Medical School, Emergency Technician, EMT

February 28, 2012


I want very much to attend the XXXX Medical School at XXXX University because I have always imagined that I would have the privilege of spending my working life as a medical doctor, saving lives, curing ailments, alleviating pain, and contributing to making life better for everyone with whom I engage professionally. In my experience working as a paramedic, I have had the experience of pulling the sheet over the victim's head. The first time I did this I began to tremble. I had learned my first great lesson of medicine: that for all its power, it cannot always prevail. I had experienced what is perhaps the most disheartening and demoralizing aspect of the practice of medicine and faced it head on. I have also demonstrated that I know how to cope with life and death emergencies with confidence, a confidence instilled in me primarily by my certification as an Emergency Medical Technician. I now have the ability to take charge of a desperate situation and help someone in critical need and my experience as an EMT has reinforced my decision to pursue medicine as a career.

- _ASSIGNED TASK_:
In the medical school passage, condense the paragraph beginning "I want very much to attend" into a short bulleted list that keeps its main facts. The records play no part in the work on the medical school passage.

Collected data entries:
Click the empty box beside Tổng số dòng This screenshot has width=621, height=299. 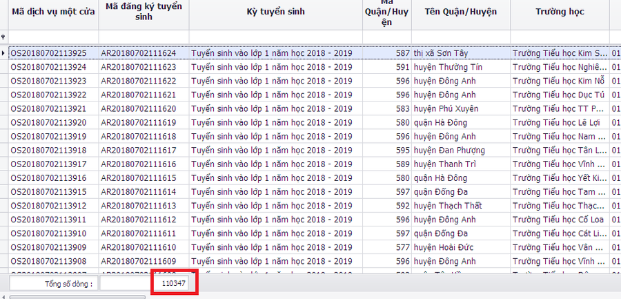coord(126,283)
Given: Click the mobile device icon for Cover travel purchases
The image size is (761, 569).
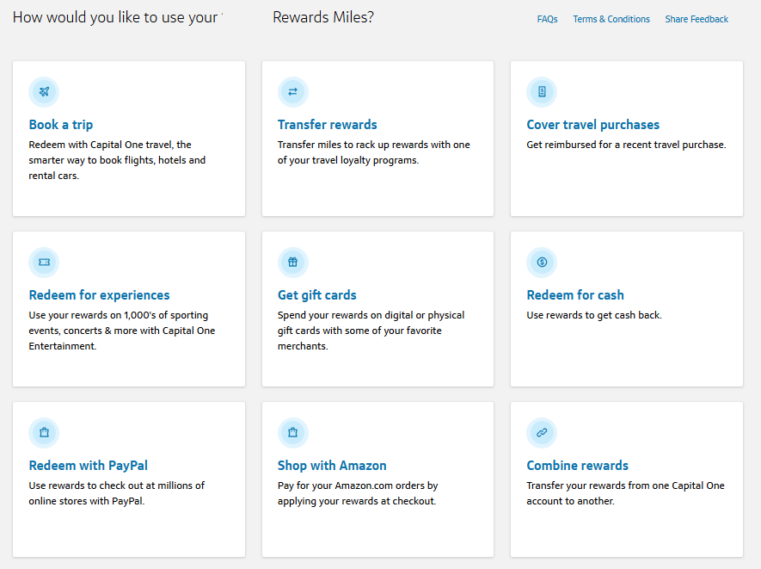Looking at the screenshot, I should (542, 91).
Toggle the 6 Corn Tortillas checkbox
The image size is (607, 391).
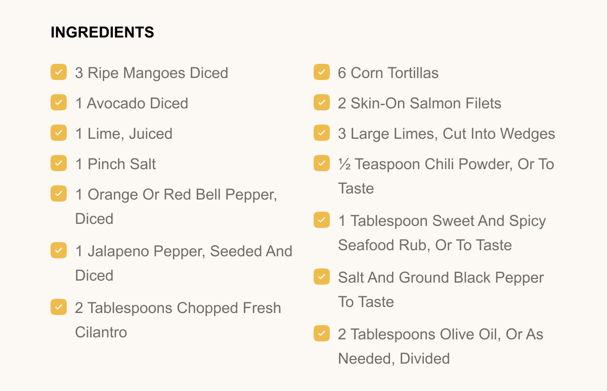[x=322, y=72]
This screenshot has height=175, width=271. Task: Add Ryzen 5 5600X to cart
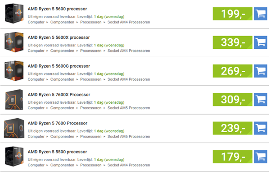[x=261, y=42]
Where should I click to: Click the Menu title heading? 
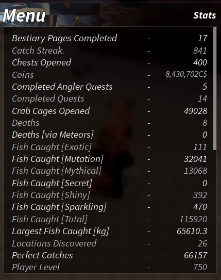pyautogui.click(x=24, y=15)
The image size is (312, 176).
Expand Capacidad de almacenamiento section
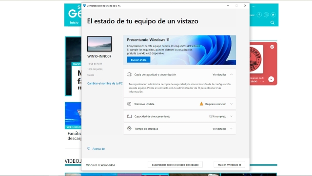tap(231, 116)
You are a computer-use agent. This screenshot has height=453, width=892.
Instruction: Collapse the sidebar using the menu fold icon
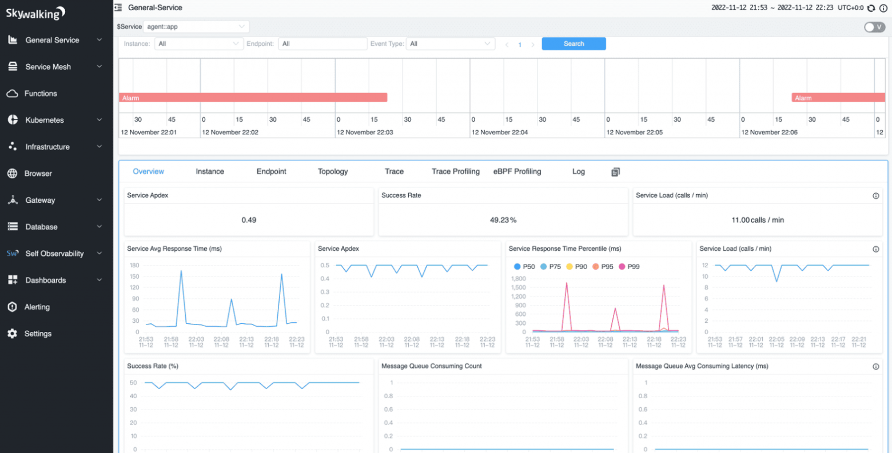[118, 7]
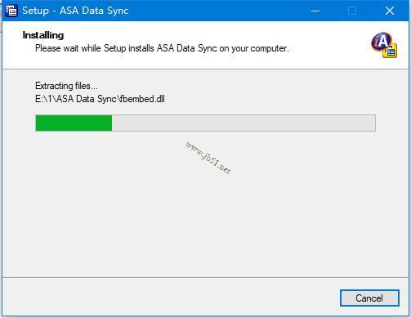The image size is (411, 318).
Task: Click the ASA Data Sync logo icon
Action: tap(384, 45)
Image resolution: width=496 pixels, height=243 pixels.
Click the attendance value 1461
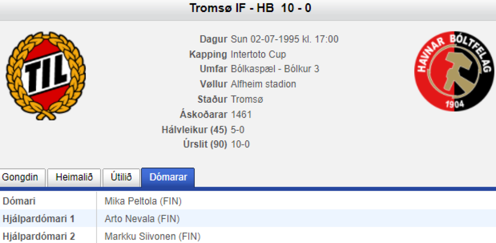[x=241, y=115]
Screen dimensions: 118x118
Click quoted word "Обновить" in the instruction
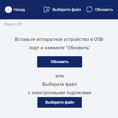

- _RESULT OF THE TASK_:
- The writer wants to attend the XXXX Medical School at XXXX University and has long imagined working as a medical doctor: saving lives, curing ailments, alleviating pain, and making life better for patients.
- As a paramedic, the writer has pulled the sheet over a victim's head and trembled the first time.
- That taught the writer that medicine, for all its power, cannot always prevail, which is perhaps its most disheartening aspect.
- Certification as an Emergency Medical Technician gave the writer confidence in handling life-and-death emergencies and taking charge of desperate situations.
- Experience as an EMT reinforced the writer's decision to pursue medicine as a career.